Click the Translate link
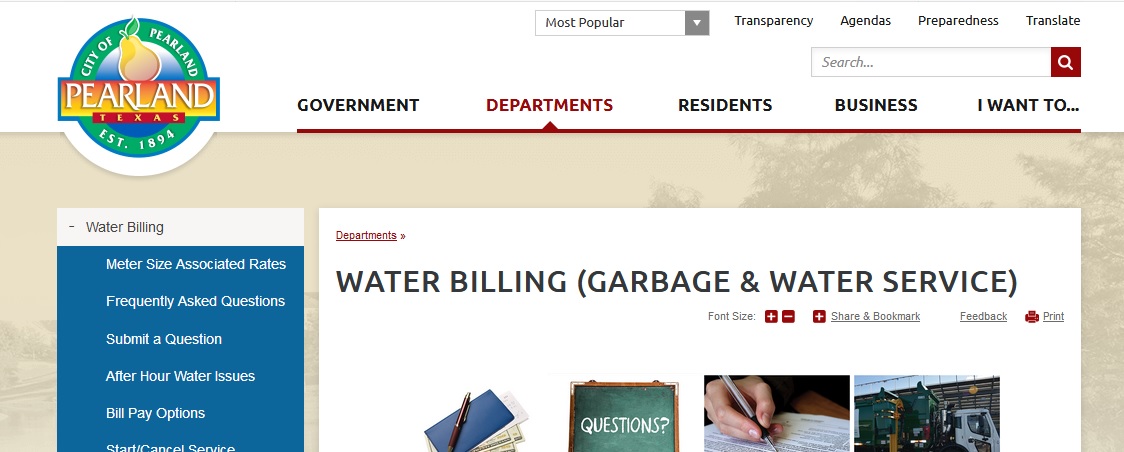 1053,21
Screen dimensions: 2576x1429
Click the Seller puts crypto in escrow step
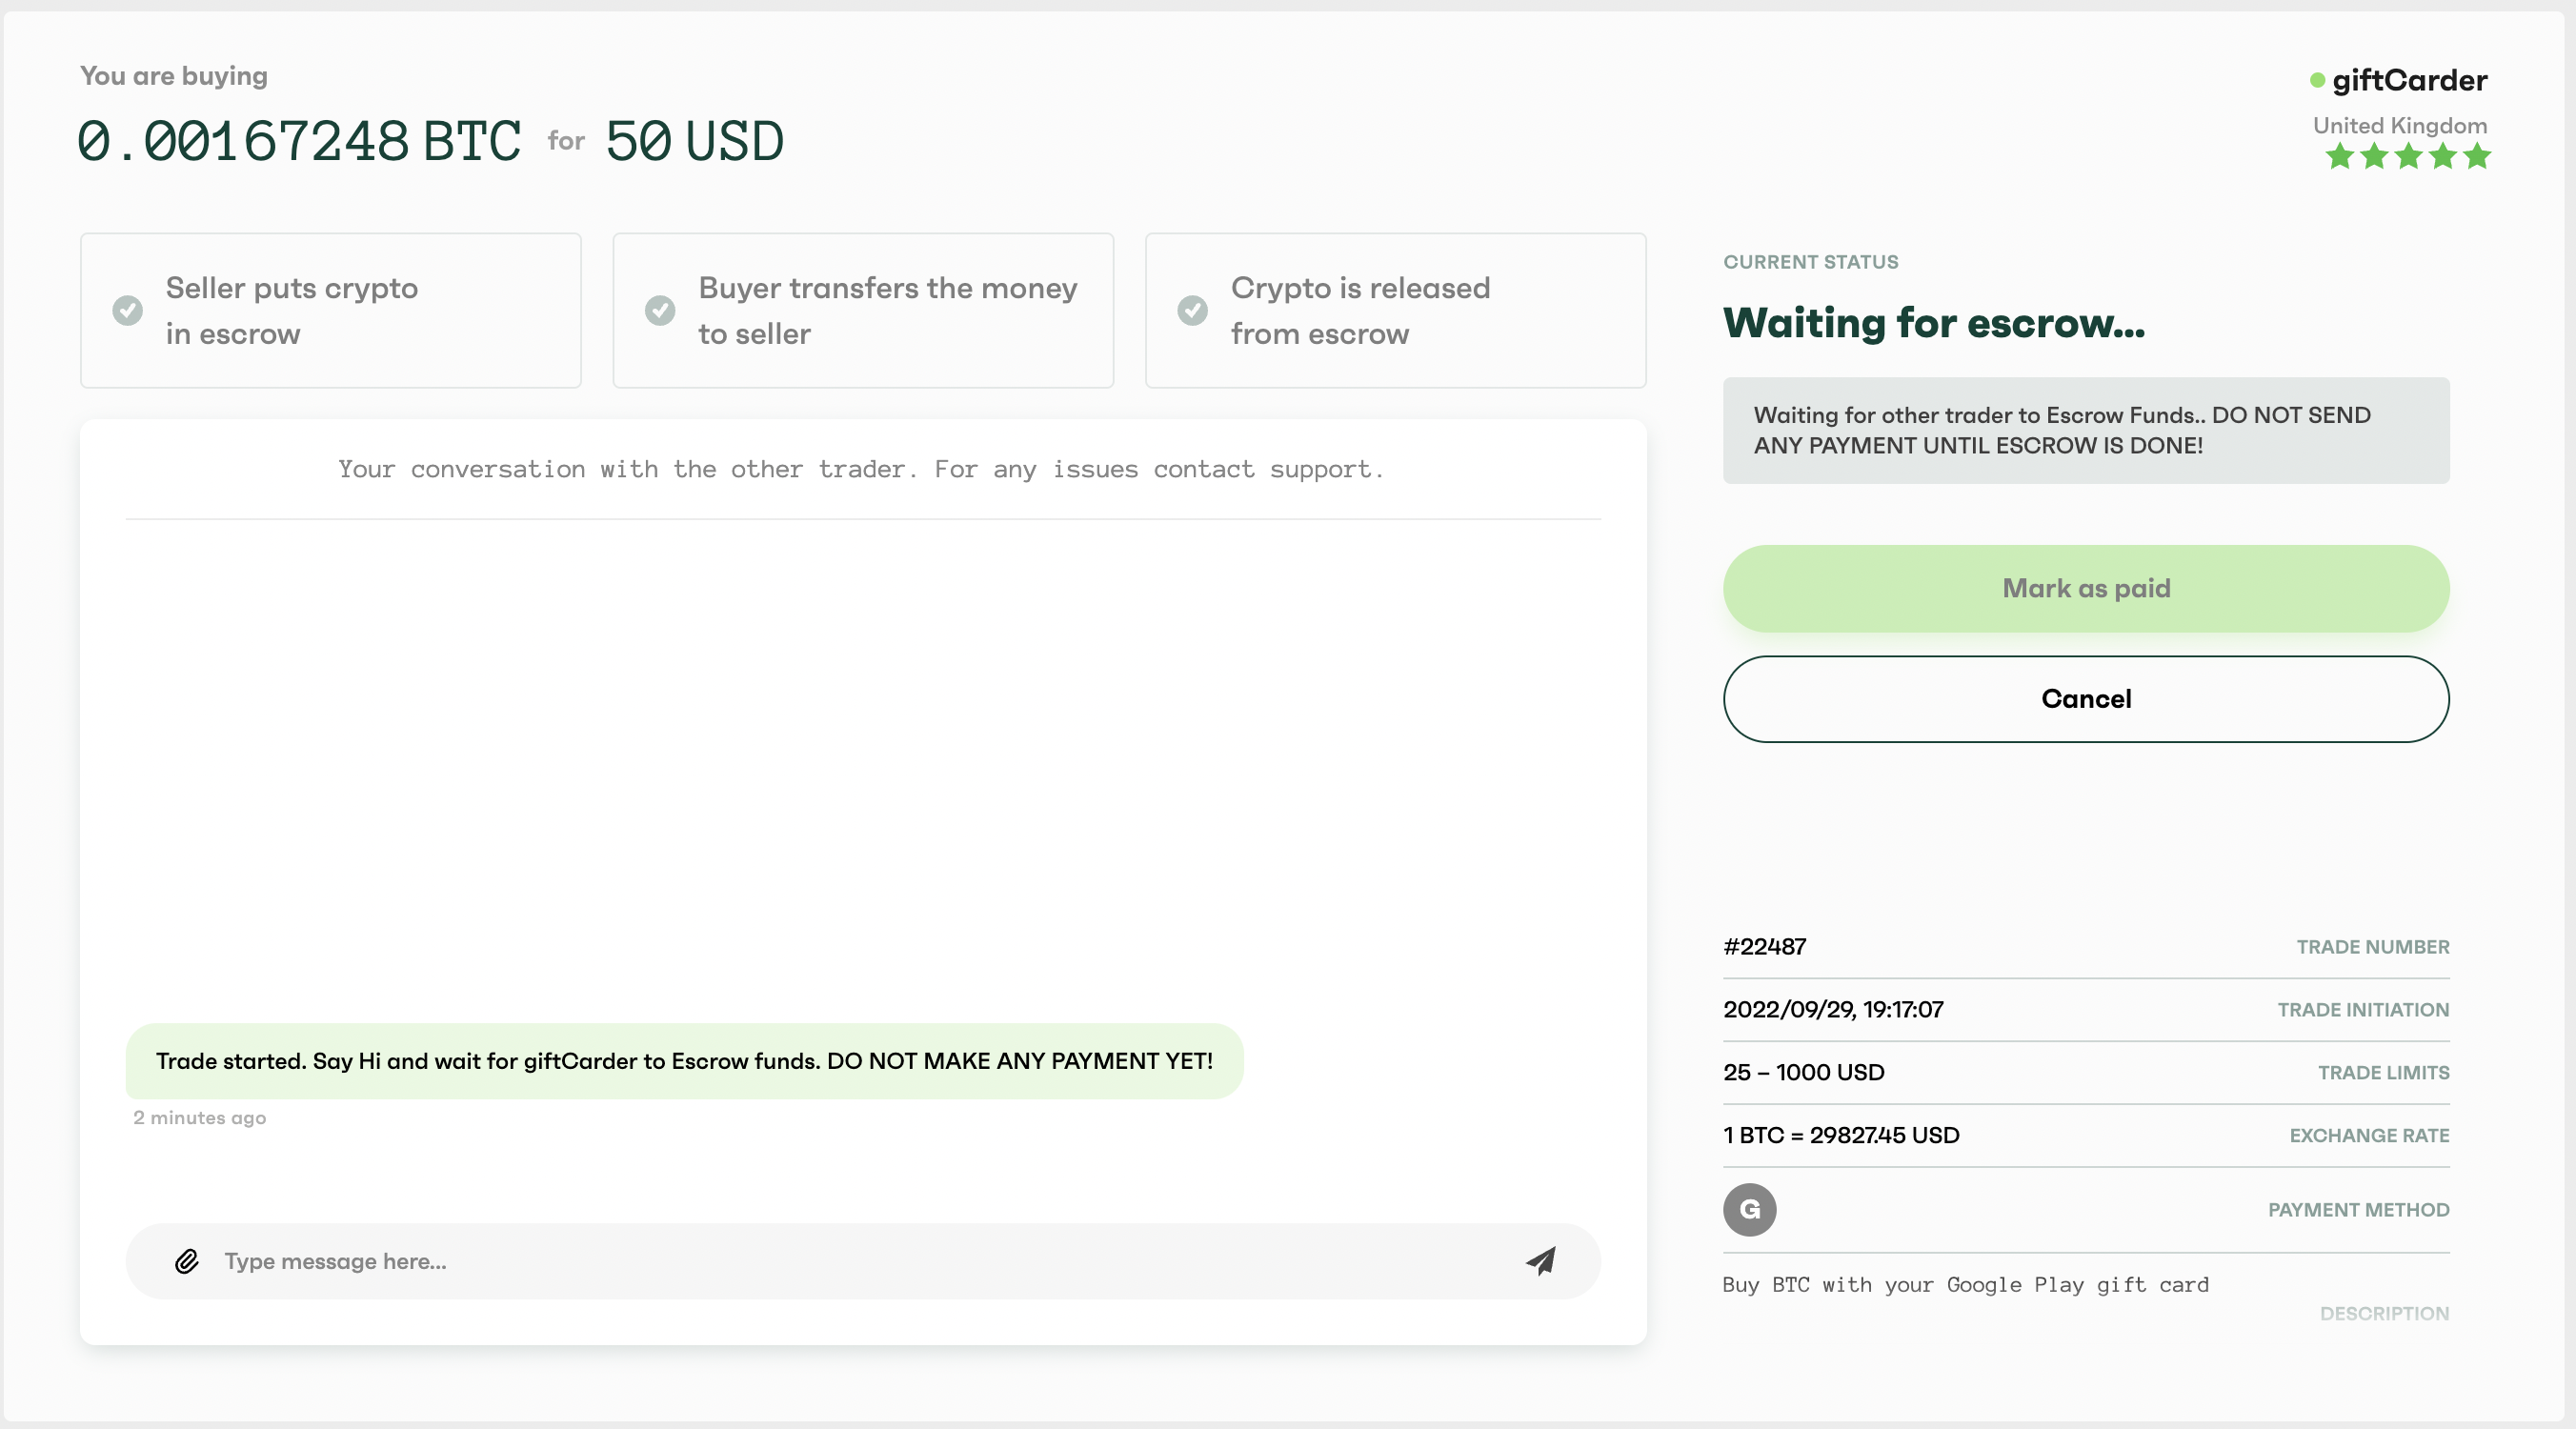(332, 310)
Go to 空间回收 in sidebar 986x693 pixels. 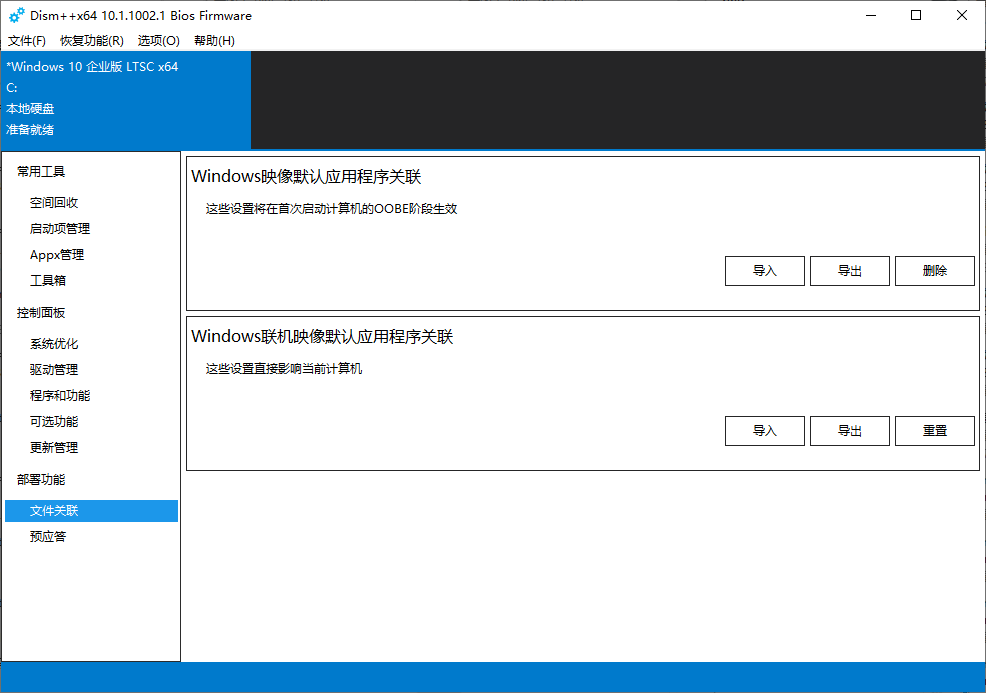click(54, 203)
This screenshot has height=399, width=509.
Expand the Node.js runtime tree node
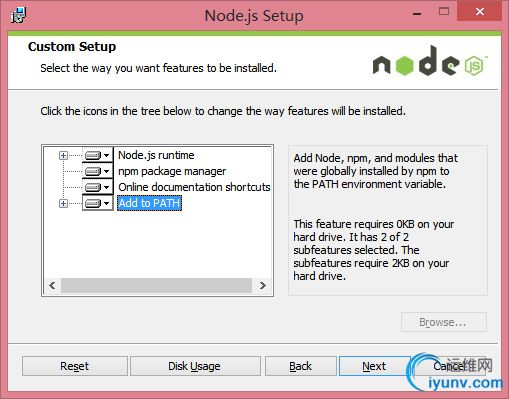(63, 155)
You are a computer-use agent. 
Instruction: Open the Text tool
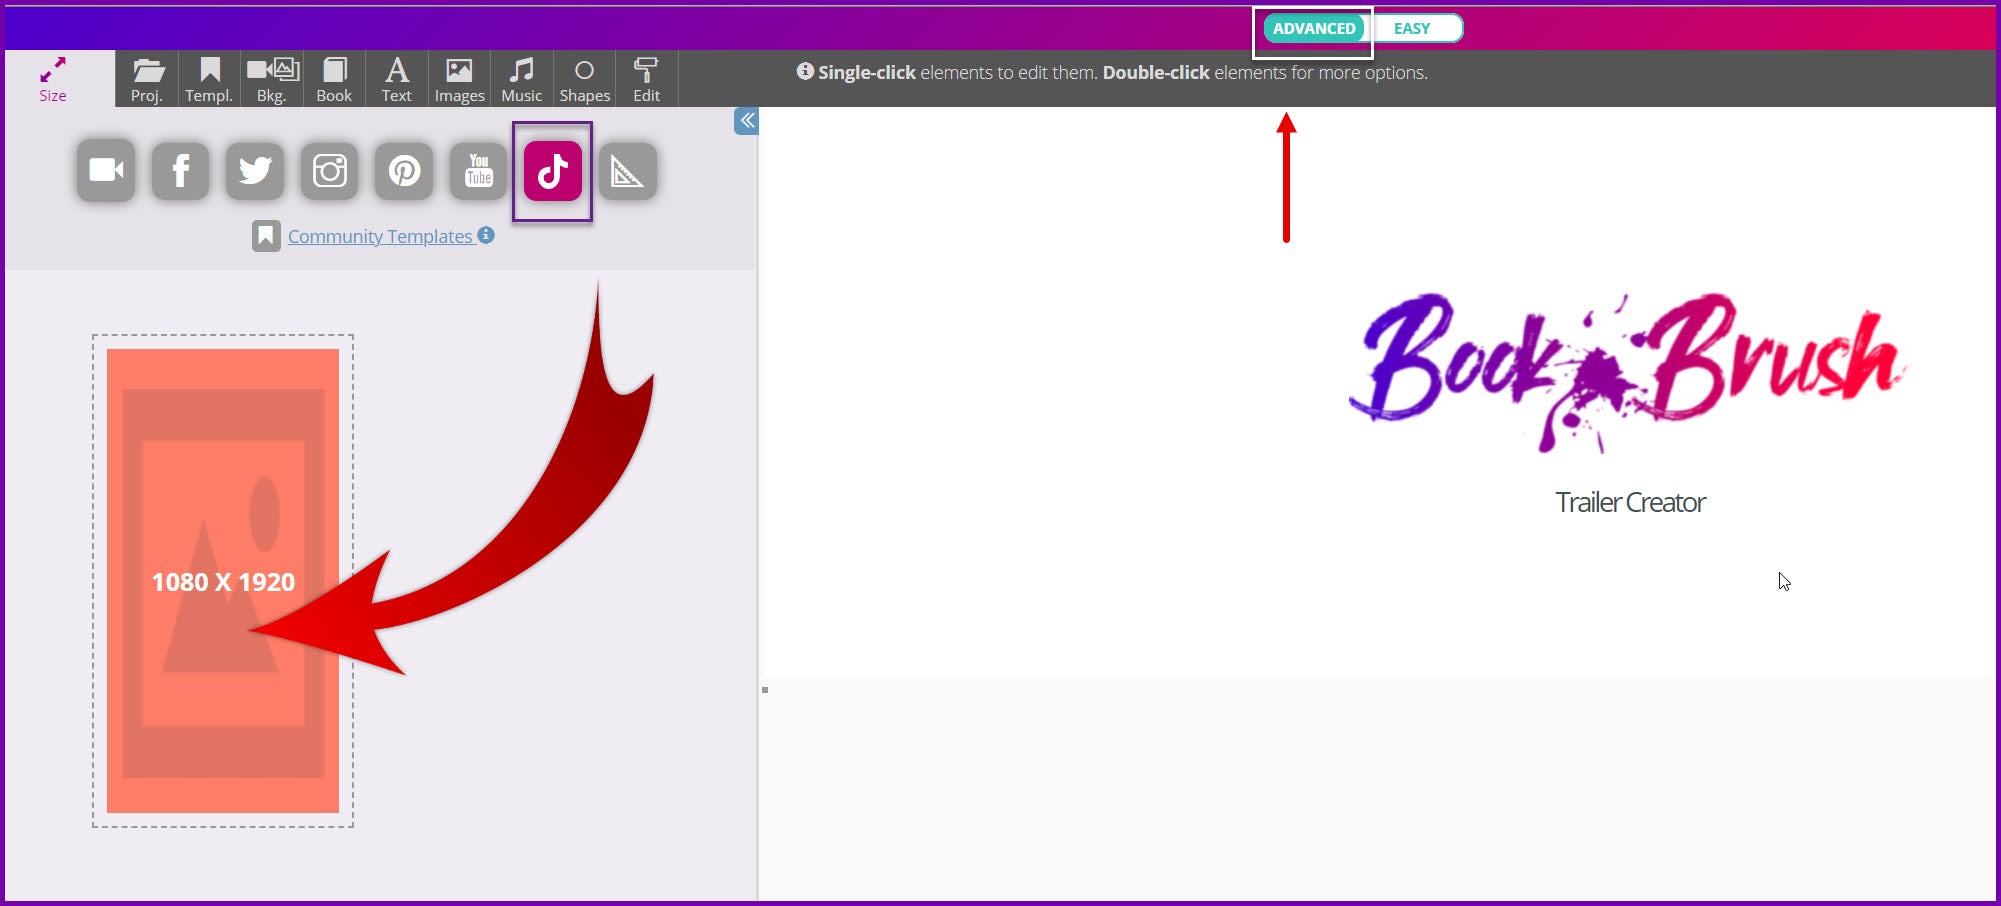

Objective: Convert the stretch of the data from the line containing "This screenshot has height=399, width=509." through the end into a JSON list of strings, one string per line, skipping any blank lines and leaving out the pictures.

Written response:
[
  "This screenshot has height=399, width=509.",
  "Expand the Node.js runtime tree node",
  "(63, 155)",
  "You are a computer-use agent. ",
  "Instruction: Open the Text tool"
]